Apparently, there is some bug in the vmware license management code. VMware is scrambling to figure out what happened and put out a patch.

Running VM's will not be immediately impacted.

There is a major discussion going on in the vmware communities about the issue: http://communities.vmware.com/thread/162377?tstart=0

OK, while we're all remaining calm....just imagine the implications that bugs like this can occur and get past QA testing....5 years down the road, nearly all server apps worldwide running in VM's if you believe a lot of forecasts ......some country decides to initiate cyberwarfare and manages to get a backdoor into whatever is the prevailing hypervisor of the day.....boom. All your VM's are belong to us.

I honestly think a lot of the hype from those who want to build a vm security industry is crap, but god protect us if the baseline code for critical hypervisors like ESX isn't kept secure and regularly audited.

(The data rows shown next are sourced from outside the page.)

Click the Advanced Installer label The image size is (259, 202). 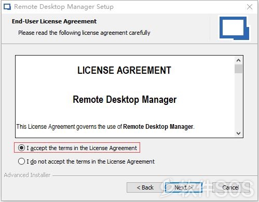coord(27,175)
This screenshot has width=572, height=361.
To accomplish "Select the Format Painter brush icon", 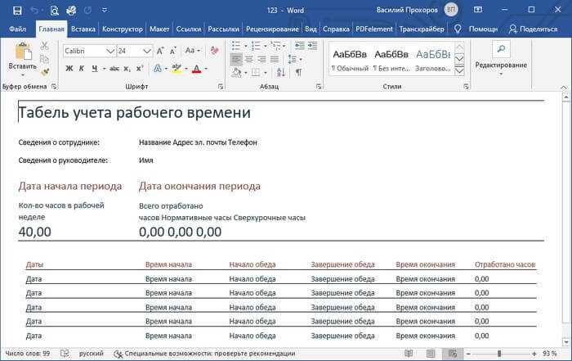I will click(x=45, y=72).
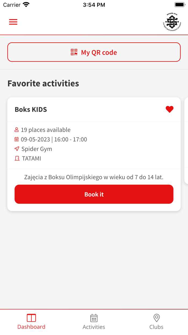Go to the Activities tab
The height and width of the screenshot is (335, 188).
click(94, 322)
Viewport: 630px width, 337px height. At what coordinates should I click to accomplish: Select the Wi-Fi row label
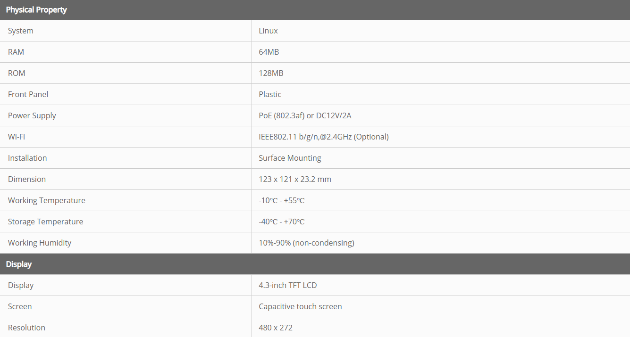17,137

I'd love to find out what happened here.

What regression testing on new releases does vmware do to check for date based bugs? I'd think they'd at least check for simple things like changing the date to 1 year or 1 month in the future.

UPDATE: Frank Wegner has posted the following suggestions:

You can see the latest status here: http://kb.vmware.com/kb/1006716 Please check back often, because it will notify you when this issue has been fixed. Until then the best workaround I can think of is:

* Do nothing
* Turn DRS off
* Avoid VMotion
* Avoid to power off VM's

I'd council against turning DRS off as that actually deletes resource pool settings....instead, set sensitivity to 5 which should effectively disable it w/ minimal impact.

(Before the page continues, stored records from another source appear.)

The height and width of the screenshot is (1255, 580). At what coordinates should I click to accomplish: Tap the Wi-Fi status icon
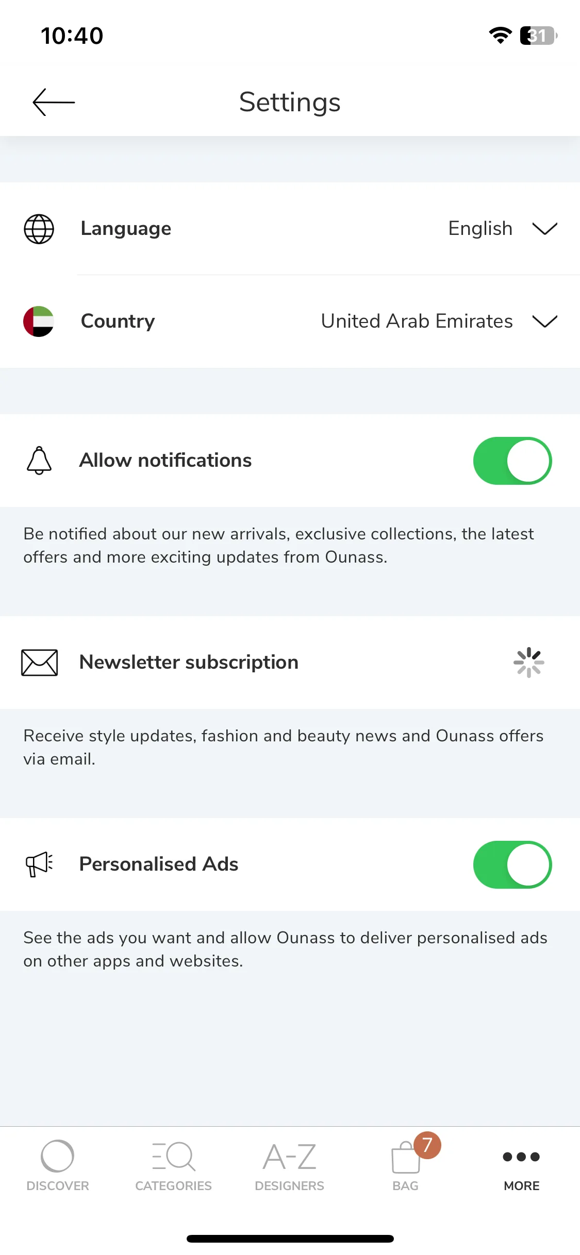pos(500,36)
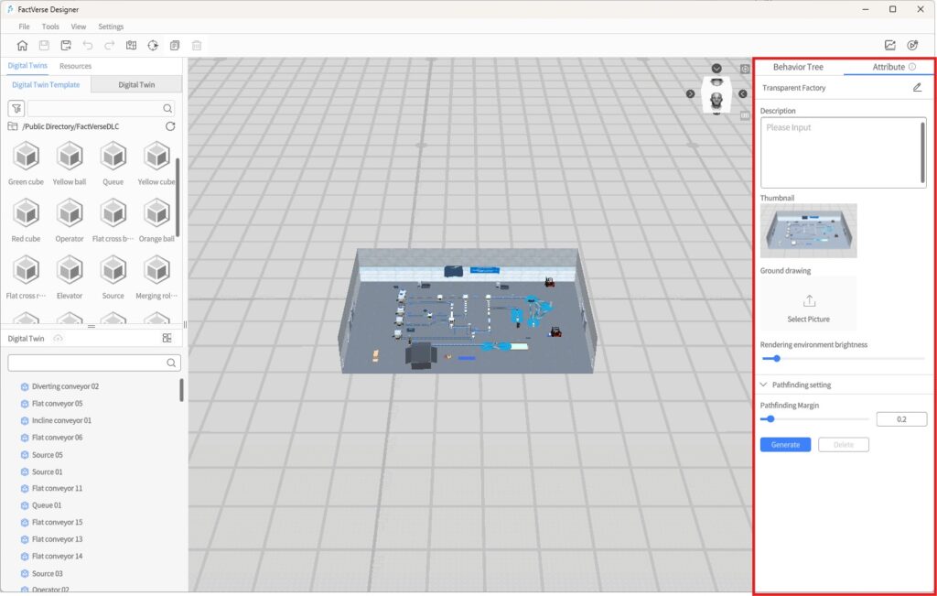
Task: Click the cloud upload icon beside Digital Twin
Action: click(x=58, y=338)
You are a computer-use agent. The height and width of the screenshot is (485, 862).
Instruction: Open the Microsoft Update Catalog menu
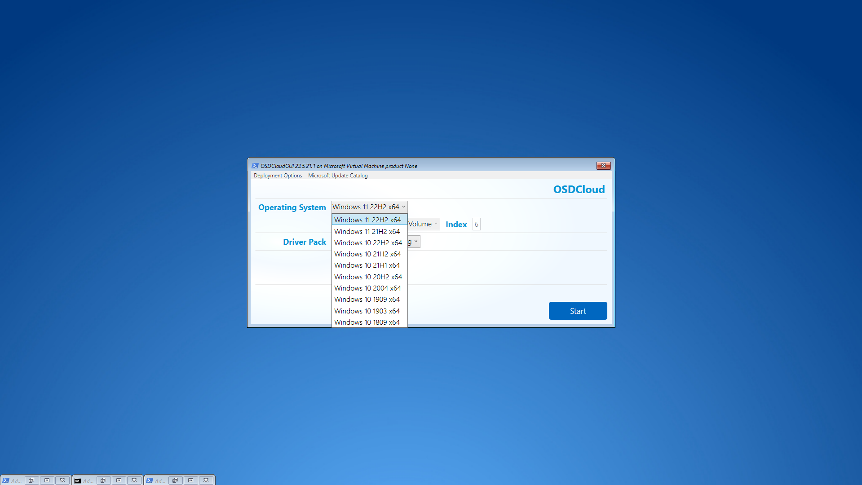338,176
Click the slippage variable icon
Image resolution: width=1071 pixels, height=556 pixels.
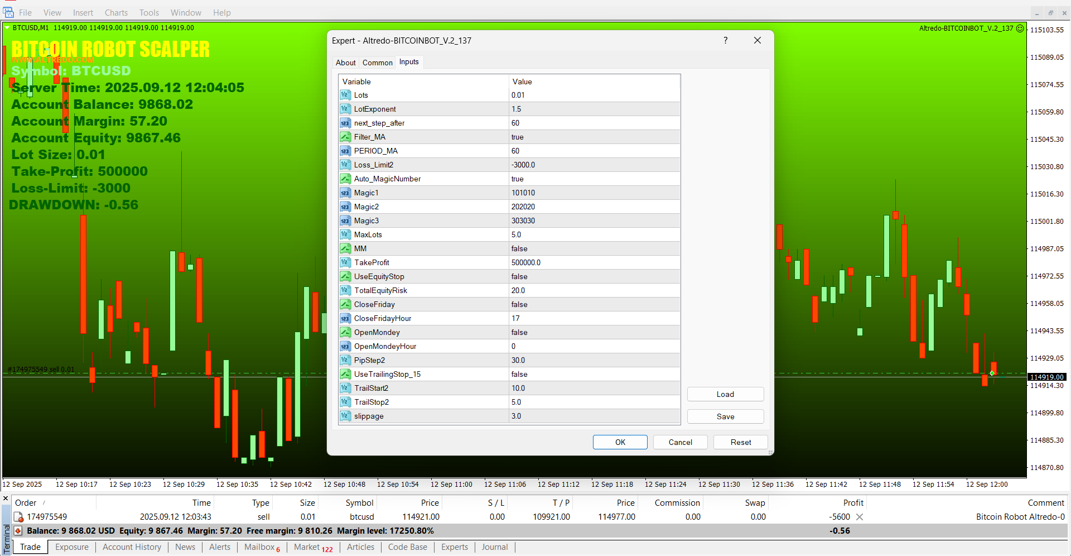(345, 416)
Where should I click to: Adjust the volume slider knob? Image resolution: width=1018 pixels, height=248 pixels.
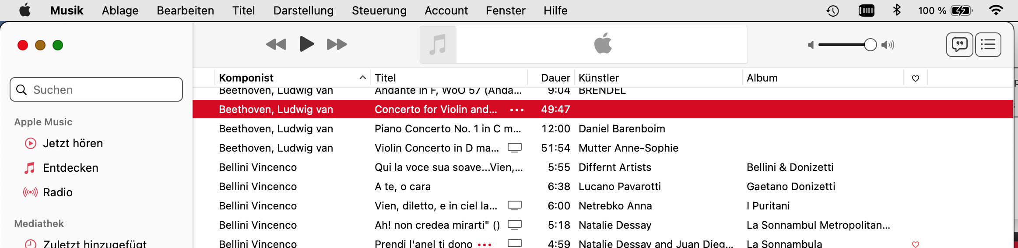pyautogui.click(x=871, y=45)
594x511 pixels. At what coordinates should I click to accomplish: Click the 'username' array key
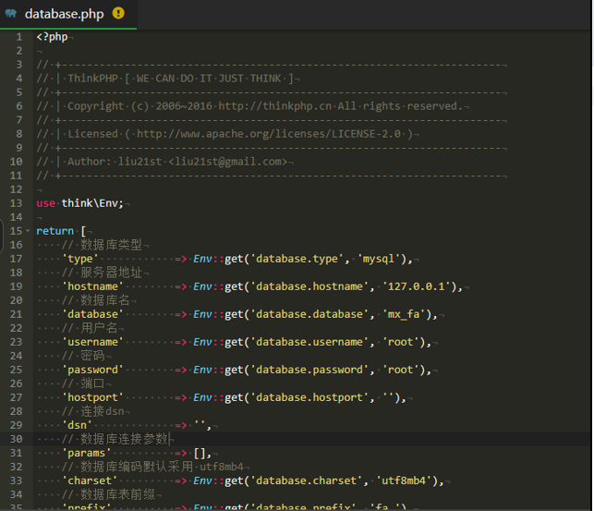pyautogui.click(x=91, y=342)
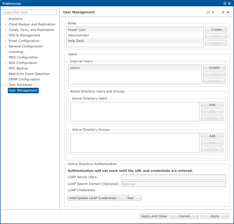Viewport: 234px width, 224px height.
Task: Click Add/Update LDAP Credentials
Action: click(93, 198)
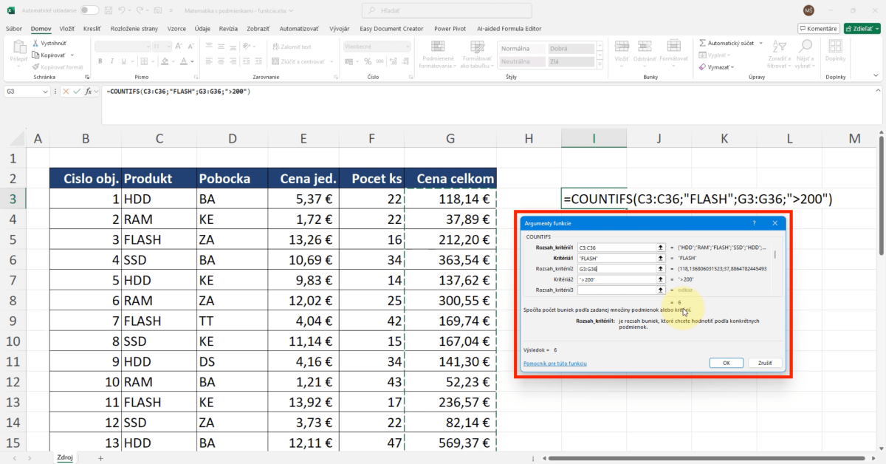Toggle italic formatting
This screenshot has height=464, width=886.
112,61
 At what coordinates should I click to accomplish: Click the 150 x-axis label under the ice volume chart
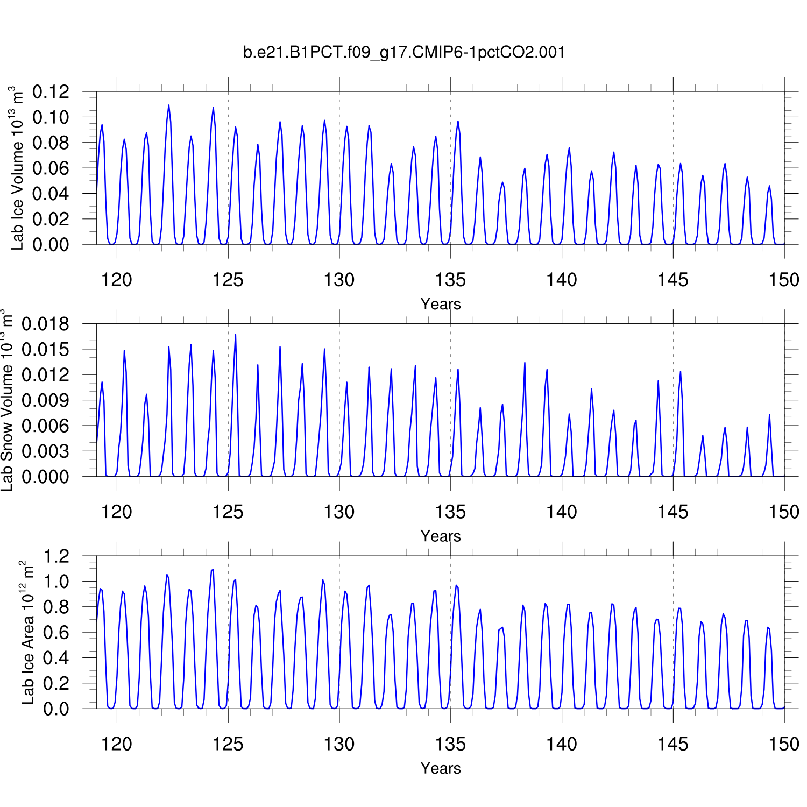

UPDATE 2: VMware Website appears to be having trouble keeping up with people requesting updates.

UPDATE 3: VMware has stated they will have fixes available in 36hrs at the earliest.

UPDATE 4: Anand Mewalal comments:

We used the following workaround to power on the VM's.
Find the host where a VM is located
run ' vmware-cmd -l ' to list the vms.
issue the commands:
service ntpd stop
date -s 08/01/2008
vmware-cmd /vmfs/volumes/vm path/vmname.vmx start
service ntpd start

UPDATE 5: Apparently, there are no easily seen warnings in logs/etc or VC prior to hitting the bug. VC will continue to show the hosts as licensed and no errors will appear in vmkernel log file until you try to start up a new vm, reboot a vm, or reboot the host.

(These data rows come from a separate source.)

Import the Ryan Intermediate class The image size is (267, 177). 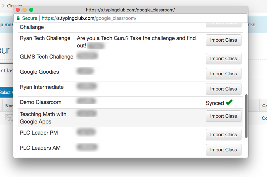pyautogui.click(x=223, y=89)
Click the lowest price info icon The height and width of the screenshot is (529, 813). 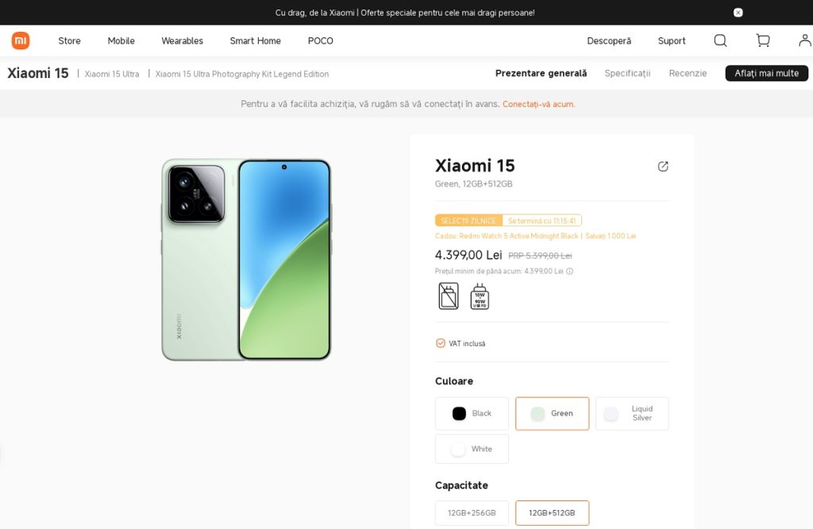tap(569, 271)
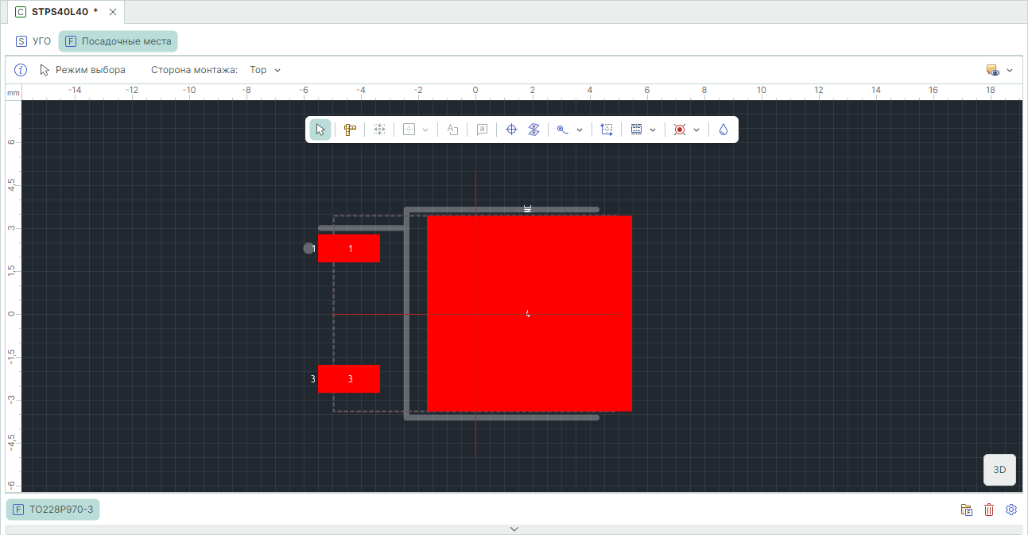Expand the bottom panel chevron
This screenshot has height=535, width=1028.
(x=514, y=529)
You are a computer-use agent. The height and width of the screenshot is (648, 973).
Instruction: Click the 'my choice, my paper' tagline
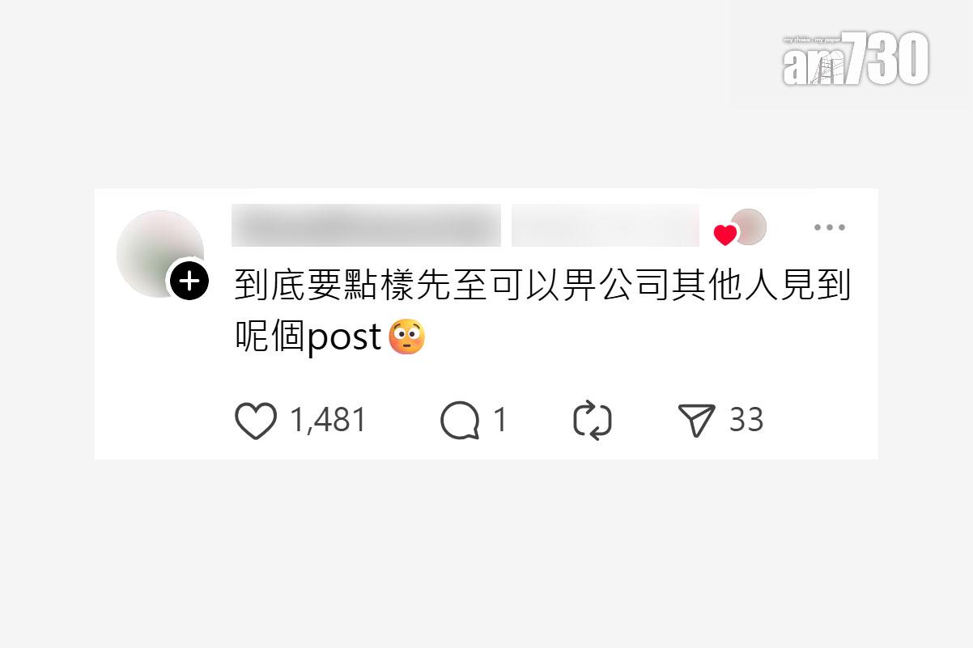pyautogui.click(x=812, y=39)
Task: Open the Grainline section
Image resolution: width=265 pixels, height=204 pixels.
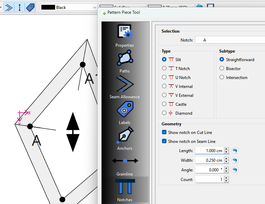Action: pyautogui.click(x=125, y=164)
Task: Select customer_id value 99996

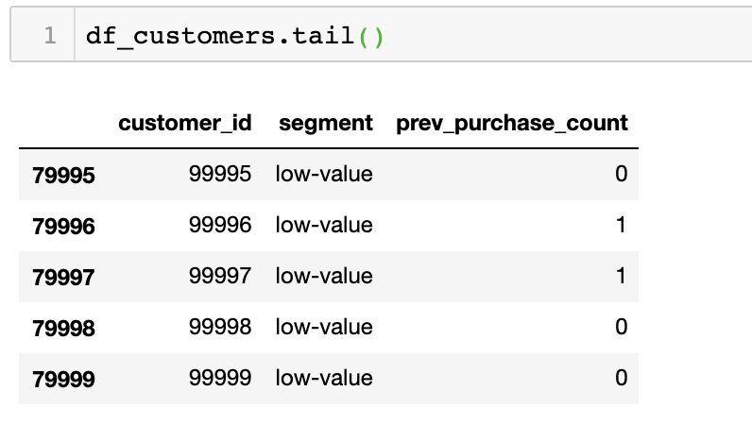Action: point(220,225)
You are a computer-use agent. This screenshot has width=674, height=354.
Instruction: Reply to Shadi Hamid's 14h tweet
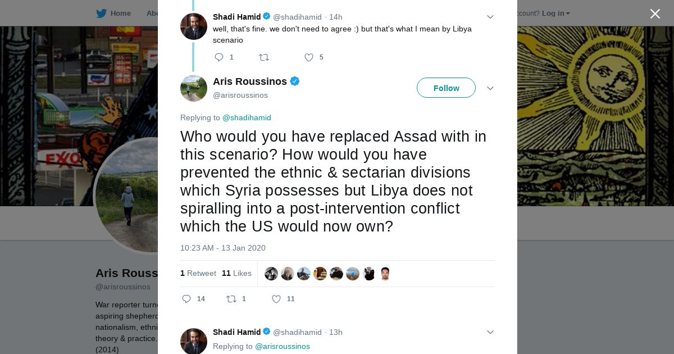[x=219, y=57]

UPDATE 6: Welcome Slashdot readers! I've temporarily disabled comments to allow the server vm to handle the load. Apparently Movable Type 4.1 executes a seperate perl cgi script to handle comments on each page load. Load times might have been slow for the last 45 minutes, but should be OK now.

UPDATE 7: I made some minor corrections to this entry that others have requested.